▼

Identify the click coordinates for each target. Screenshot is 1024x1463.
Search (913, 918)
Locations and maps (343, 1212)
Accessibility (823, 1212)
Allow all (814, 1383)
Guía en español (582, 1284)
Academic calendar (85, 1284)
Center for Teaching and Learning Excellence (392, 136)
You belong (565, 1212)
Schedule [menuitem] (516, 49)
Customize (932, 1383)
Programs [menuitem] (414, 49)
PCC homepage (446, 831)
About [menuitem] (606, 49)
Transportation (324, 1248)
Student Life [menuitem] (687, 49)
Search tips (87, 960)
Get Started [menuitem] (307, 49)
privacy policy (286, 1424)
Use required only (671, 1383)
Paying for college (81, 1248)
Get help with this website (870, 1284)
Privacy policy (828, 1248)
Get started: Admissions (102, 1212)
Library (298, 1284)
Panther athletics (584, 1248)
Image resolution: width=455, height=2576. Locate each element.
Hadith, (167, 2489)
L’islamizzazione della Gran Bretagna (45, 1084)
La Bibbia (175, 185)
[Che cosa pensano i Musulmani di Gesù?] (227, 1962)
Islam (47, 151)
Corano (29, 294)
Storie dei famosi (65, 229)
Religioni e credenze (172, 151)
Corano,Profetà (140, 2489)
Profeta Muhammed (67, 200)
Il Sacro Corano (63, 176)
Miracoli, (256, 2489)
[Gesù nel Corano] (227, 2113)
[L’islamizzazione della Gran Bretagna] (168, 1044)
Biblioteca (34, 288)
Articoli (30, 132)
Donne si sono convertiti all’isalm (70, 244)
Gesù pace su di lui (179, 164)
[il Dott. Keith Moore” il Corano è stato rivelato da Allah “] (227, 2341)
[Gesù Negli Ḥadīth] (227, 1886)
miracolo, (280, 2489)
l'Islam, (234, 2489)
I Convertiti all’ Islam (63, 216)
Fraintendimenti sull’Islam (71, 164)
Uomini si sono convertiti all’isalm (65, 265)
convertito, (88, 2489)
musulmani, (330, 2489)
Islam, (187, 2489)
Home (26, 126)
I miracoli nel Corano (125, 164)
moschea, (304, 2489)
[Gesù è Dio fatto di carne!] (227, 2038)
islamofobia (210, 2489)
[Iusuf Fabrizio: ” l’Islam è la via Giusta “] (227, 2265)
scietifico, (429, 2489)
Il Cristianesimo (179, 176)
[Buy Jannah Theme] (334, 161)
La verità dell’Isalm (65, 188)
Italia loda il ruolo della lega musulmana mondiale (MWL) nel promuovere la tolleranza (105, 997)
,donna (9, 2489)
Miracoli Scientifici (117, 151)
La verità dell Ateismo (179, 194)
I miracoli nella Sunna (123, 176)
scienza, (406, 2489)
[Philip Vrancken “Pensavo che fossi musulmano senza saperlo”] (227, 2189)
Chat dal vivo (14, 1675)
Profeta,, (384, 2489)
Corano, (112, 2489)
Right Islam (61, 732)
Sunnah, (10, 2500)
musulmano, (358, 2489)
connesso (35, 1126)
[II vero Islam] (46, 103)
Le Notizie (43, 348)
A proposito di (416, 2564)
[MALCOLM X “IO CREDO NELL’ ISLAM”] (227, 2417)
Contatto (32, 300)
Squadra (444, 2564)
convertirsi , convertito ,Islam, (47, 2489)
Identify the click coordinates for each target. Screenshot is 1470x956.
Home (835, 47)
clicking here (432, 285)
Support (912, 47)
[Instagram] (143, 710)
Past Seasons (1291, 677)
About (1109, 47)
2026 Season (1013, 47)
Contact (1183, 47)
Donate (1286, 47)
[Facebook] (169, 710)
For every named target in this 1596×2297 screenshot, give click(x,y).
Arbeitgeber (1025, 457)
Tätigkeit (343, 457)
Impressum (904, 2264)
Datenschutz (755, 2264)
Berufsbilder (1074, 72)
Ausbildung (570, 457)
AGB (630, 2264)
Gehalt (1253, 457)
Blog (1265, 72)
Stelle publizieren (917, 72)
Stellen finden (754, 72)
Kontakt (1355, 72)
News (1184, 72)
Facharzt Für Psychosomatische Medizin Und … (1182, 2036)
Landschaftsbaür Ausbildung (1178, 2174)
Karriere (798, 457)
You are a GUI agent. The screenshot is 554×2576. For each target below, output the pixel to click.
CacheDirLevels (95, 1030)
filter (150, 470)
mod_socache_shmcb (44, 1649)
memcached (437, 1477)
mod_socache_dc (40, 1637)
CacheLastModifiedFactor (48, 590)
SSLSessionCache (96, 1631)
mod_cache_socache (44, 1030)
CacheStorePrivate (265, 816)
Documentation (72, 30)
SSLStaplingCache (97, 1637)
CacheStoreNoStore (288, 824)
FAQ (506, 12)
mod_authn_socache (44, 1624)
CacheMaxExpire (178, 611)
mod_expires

▲

▶ **EXERCISE BRIEF**
Using the data above, reproduce exactly the lines between those holding "Use required only (671, 1383)" and "La Bibbia (175, 185)", inclusive, and no others.

▶ **RESPONSE**
Use required only (671, 1383)
Paying for college (81, 1248)
Get help with this website (870, 1284)
Privacy policy (828, 1248)
Get started: Admissions (102, 1212)
Library (298, 1284)
Panther athletics (584, 1248)
Image resolution: width=455, height=2576. Locate each element.
Hadith, (167, 2489)
L’islamizzazione della Gran Bretagna (45, 1084)
La Bibbia (175, 185)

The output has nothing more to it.